After reading through my recent series on Getting Things Done, Calvin took action and then had a few questions:

I picked up the book, read it twice, and set aside a weekend to get started. It really works! I feel like I’m getting so much done now that it’s crazy.

I guess my question now is what comes next? If I’ve learned anything over the past couple of years it’s that everything in life is a journey and there is no end point. Where did you go after discovering Getting Things Done in terms of your time management?

I thought long and hard over the last couple of weeks about Calvin’s email. What comes next after you get GTD and have started to incorporate the ideas into your life?

My first big realization was that Getting Things Done is somewhat akin to getting a set of really good tools. In itself, Getting Things Done doesn’t solve any of the problems in your life, just like a pile of tools won’t create a armoire or fix a bicycle. What it does do, however, is give you the tools to really start that journey. That journey is going to be quite different for everyone because we all have different circumstances, dreams, and goals. A woodworker is going to use a hammer differently than a homemaker will, for example, but it’s a valuable tool for both of them.

I tried to isolate some of the key ideas and directions I went in after really understanding Getting Things Done for the first time. Here are what I consider to be five of the most important ones, things that everyone can take up for further reading and ideas.

Simplifying everything
One of my biggest realizations came about when I began to see how full my calendar was every day and how many things were constantly filling my inbox. The sheer deluge of stuff was often overwhelming, leaving me with only small amounts of time on the periphery of each day for personal growth and other such concerns.

To put it simply, I had too much to do and too many things going on.

My solution was to simply pare back on the less important things in my life. This not only meant involvement in fewer activites, but it also meant paring down my possessions as well, because the more possessions you have, the more maintenance and upkeep is required, from dusting to keeping up maintenance schedules.

What really mattered to me? My family. Reading and learning new things. Building a writing career. Some avenues of community service. Once you get beyond that, everything else is pretty secondary.

So I started trimming back on those things. I chopped some social events from my schedule. I sold some of the items that I had built up but scarcely had time to use. I stepped back from some community responsibilities. I started buying less stuff and reusing more things. These choices left me more time for the things that mattered most to me.

Key Reading on Simplification
For me, the most valuable book I read in terms of thinking about how to simplify my own life was Voluntary Simplicity by Duane Elgin, which I reviewed in detail a few months ago.

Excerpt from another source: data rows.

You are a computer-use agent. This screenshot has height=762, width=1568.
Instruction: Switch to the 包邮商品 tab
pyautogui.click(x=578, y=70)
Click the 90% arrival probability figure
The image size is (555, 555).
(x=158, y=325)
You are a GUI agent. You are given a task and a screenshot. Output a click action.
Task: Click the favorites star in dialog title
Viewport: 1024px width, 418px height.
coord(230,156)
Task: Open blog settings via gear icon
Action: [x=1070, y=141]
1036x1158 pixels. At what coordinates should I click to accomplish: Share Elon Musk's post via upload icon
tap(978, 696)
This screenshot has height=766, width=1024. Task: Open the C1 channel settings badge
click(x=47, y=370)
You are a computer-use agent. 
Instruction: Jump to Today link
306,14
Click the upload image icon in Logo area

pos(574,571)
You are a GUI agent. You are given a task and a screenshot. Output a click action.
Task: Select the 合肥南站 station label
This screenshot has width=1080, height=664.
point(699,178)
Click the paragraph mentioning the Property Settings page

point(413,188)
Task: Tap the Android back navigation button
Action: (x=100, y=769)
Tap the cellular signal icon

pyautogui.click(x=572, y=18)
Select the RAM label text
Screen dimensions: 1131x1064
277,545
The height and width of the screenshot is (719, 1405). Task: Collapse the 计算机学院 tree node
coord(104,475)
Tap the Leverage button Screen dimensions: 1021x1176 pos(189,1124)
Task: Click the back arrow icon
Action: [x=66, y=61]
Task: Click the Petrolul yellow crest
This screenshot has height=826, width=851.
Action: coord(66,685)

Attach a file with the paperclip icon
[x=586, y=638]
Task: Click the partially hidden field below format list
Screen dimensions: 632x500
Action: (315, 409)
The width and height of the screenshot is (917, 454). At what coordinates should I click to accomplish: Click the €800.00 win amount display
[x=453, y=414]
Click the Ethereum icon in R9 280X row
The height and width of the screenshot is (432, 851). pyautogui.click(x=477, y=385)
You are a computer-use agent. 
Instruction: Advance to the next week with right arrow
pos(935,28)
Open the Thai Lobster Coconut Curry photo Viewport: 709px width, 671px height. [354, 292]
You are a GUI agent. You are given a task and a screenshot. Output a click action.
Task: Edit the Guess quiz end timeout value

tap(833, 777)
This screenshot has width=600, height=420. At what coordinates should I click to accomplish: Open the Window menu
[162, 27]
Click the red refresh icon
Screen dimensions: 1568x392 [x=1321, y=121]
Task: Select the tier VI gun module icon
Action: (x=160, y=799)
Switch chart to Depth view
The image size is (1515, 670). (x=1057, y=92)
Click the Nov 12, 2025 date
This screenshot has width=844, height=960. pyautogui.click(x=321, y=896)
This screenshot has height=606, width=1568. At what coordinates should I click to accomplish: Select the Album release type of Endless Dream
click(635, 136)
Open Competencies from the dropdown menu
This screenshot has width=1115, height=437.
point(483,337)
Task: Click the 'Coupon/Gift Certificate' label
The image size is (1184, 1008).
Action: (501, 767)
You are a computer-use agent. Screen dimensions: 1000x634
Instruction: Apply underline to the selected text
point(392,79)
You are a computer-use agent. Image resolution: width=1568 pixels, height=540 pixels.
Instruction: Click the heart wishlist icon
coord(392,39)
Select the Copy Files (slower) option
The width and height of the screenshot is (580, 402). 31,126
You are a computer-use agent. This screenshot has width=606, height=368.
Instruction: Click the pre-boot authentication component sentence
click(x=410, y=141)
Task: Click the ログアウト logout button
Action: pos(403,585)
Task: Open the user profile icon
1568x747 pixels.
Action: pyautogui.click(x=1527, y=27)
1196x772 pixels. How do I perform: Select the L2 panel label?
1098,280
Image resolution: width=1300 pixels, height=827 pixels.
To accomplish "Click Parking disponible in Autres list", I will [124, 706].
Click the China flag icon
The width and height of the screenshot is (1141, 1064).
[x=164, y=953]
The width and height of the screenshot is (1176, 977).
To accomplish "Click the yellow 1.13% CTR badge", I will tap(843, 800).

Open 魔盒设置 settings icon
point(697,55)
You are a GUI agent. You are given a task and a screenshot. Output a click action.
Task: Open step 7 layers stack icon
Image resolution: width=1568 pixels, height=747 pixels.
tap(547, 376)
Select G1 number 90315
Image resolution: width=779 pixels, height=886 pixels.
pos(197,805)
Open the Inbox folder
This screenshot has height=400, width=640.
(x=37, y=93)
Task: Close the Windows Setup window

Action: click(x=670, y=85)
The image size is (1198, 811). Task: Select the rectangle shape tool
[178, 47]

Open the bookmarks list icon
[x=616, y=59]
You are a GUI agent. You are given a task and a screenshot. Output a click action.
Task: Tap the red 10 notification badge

The entire point of the book is that you don’t have to overconsume in areas that are not important in the larger scope of your life. It forced me to think of the impact of each of my choices in terms of time investment, environmental impact, social impact on those directly around me and those not directly around me, political impact, and so on. What I often found is that our actions have many, many costs that often fly directly in the face of what we profess to hold most dear. From my review:

For me, this was one of the most thought-provoking books I’ve read in the past five years or so. It made me think deeply about a lot of the assumptions I’ve had in my own life and made me question many of my personal choices. It actually helped me move forward in my personal finance progress because I started to question things at a deeper level than I had before. Why am I actually earning this money anyway? What impact does this choice have on others, and how does it echo back to me? Something as simple as buying a gallon of gas has an impact on many levels, an impact that bounces back in many different ways (not just environmentally, but economically and politically and socially). The same goes for buying a disposable diaper and tossing it in the trash when it’s used up.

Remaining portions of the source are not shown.